Chronic obstructive pulmonary disease (COPD) poses a major risk for public health, yet remarkably little is known about its detailed pathophysiology. Definition of COPD as nonreversible pulmonary obstruction revealing more about spatial orientation than about mechanisms of pathology may be a major reason for this. We conducted a controlled observational study allowing for simultaneous assessment of clinical and biological development in COPD. Sixteen healthy control subjects and 104 subjects with chronic bronchitis, with or without pulmonary obstruction at baseline, were investigated. Using both the extent of and change in bronchial obstruction as main scoring criteria for the analysis of gene expression in lung tissue, we identified 410 genes significantly associated with progression of COPD. One hundred ten of these genes demonstrated a distinctive expression pattern, with their functional annotations indicating participation in the regulation of cellular coherence, membrane integrity, growth, and differentiation, as well as inflammation and fibroproliferative repair.
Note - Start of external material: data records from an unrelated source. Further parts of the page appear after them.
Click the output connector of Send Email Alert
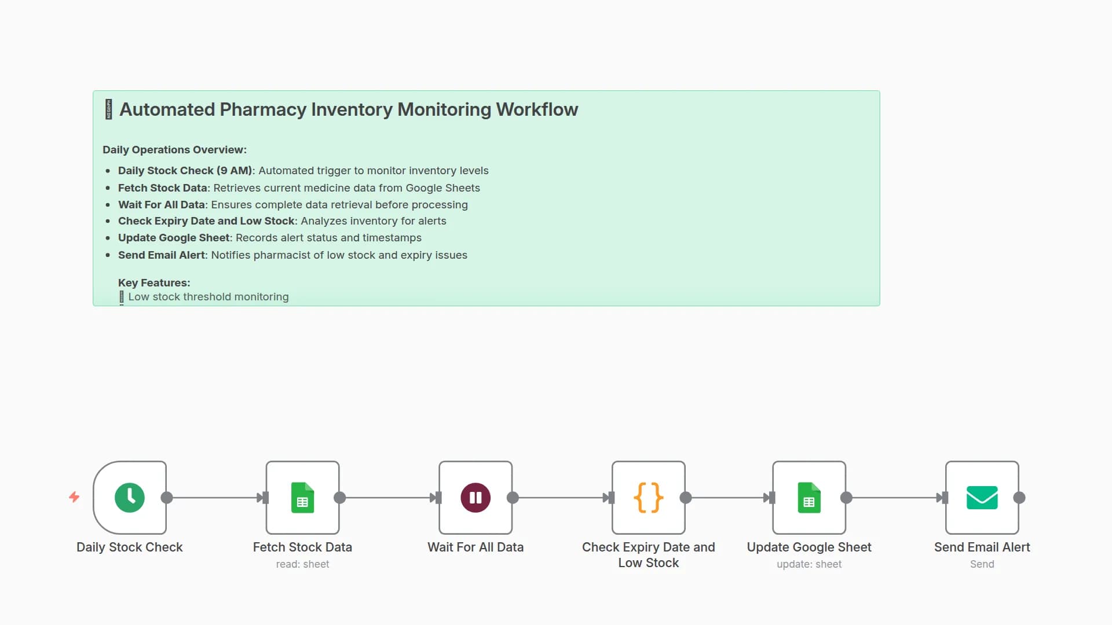The width and height of the screenshot is (1112, 625). [1020, 497]
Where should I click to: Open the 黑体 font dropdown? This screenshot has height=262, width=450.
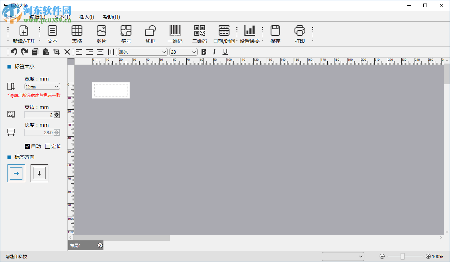pyautogui.click(x=143, y=52)
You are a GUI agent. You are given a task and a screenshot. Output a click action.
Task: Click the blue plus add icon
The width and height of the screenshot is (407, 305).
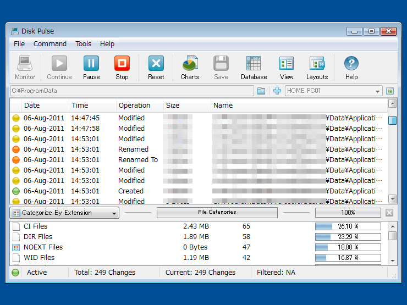click(x=277, y=91)
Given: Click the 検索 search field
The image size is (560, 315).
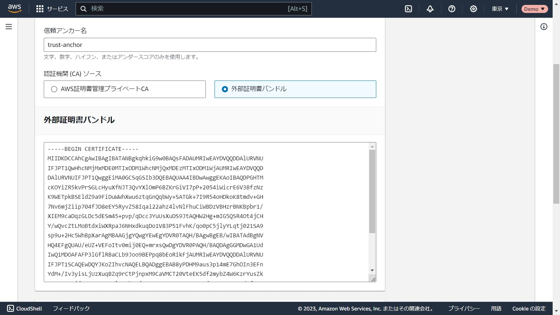Looking at the screenshot, I should tap(189, 9).
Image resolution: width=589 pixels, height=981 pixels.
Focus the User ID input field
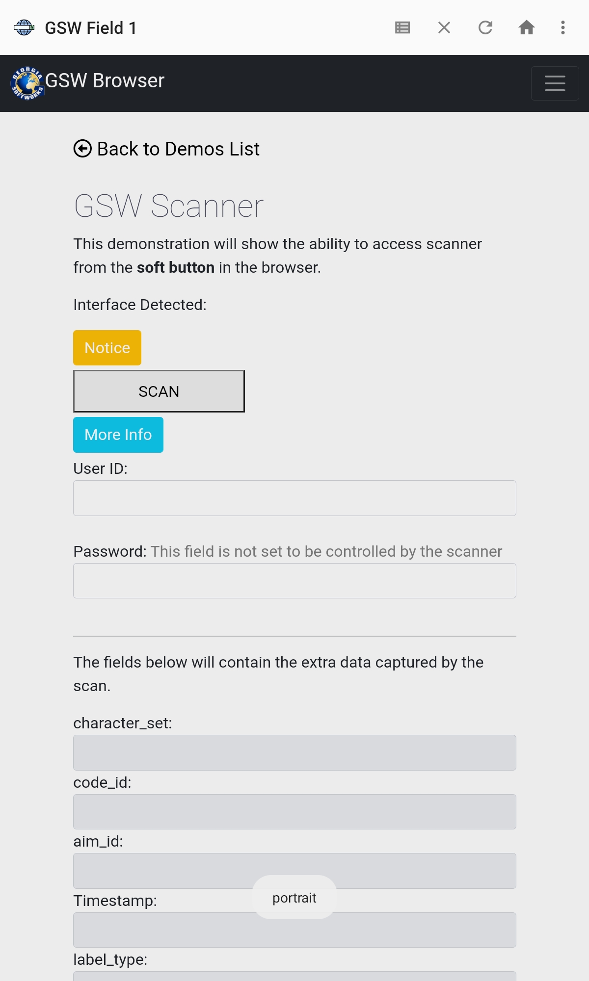pyautogui.click(x=295, y=498)
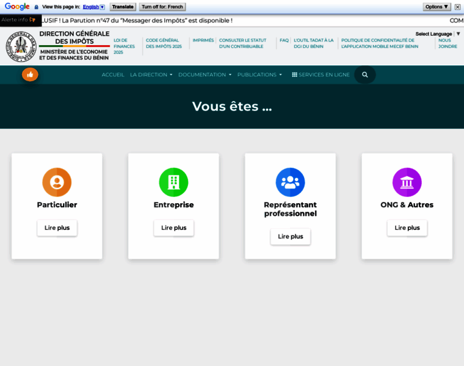Screen dimensions: 464x366
Task: Open the Options menu in translate bar
Action: coord(437,7)
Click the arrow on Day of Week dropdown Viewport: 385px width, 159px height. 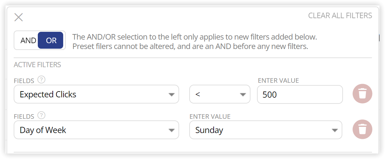coord(171,130)
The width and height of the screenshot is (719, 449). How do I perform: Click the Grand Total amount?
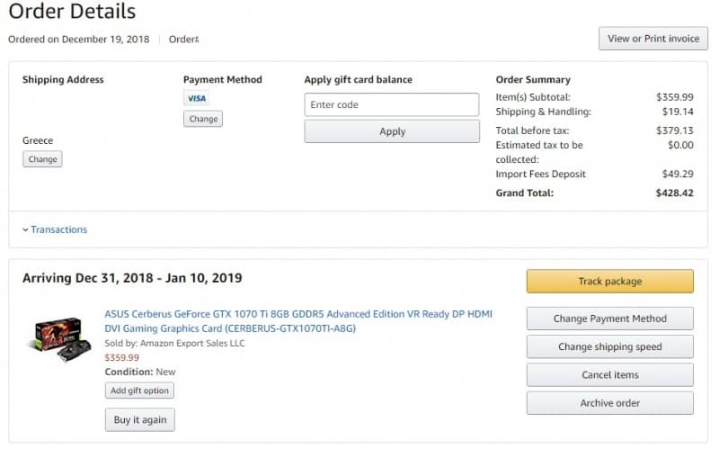674,193
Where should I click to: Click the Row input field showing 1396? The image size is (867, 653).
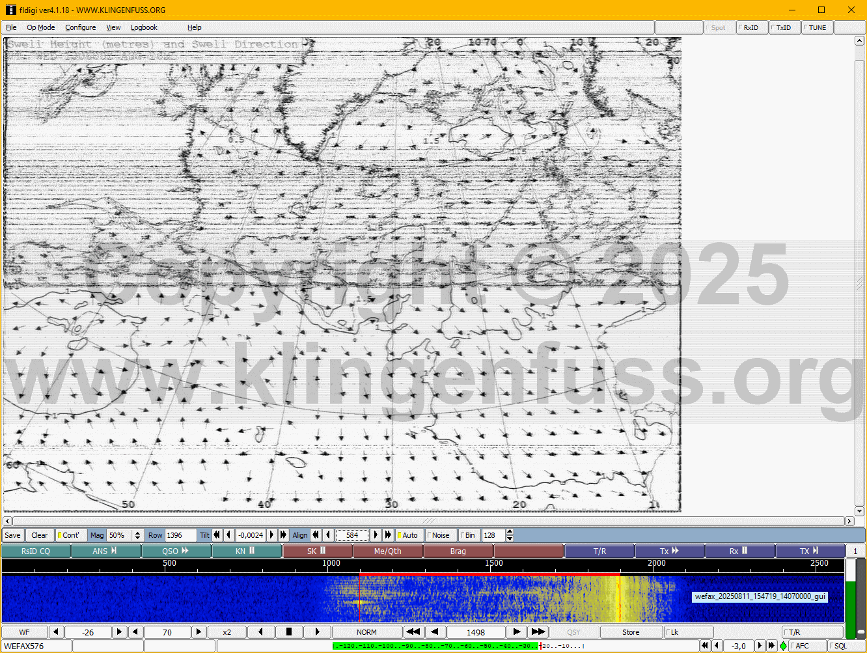pos(180,535)
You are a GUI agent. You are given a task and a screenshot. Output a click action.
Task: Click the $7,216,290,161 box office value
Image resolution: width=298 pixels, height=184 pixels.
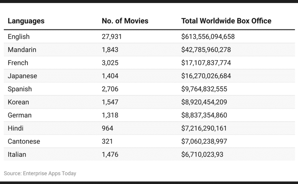[204, 128]
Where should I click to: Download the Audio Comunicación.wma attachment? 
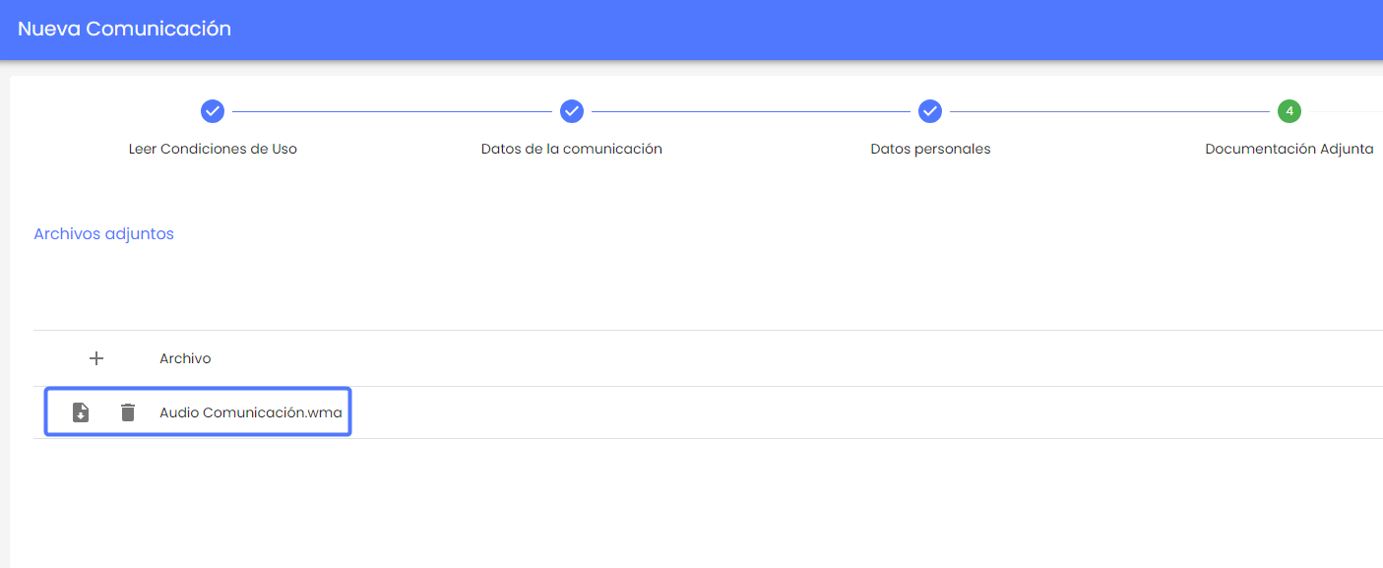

The regulatory pattern indicates a sequentially unfolding pathology that centers on a two-step failure of surface integrity commencing with a loss of epithelial coherence as early as chronic bronchitis. Decline of regenerative repair starting in Global Initiative for Chronic Obstructive Lung Disease stage I then activates degradation of extracellular-matrix hyaluronan, causing structural failure of the bronchial wall that is only resolved by scar formation. Although they require independent confirmation, our findings provide the first tangible pathophysiological concept of COPD to be further explored.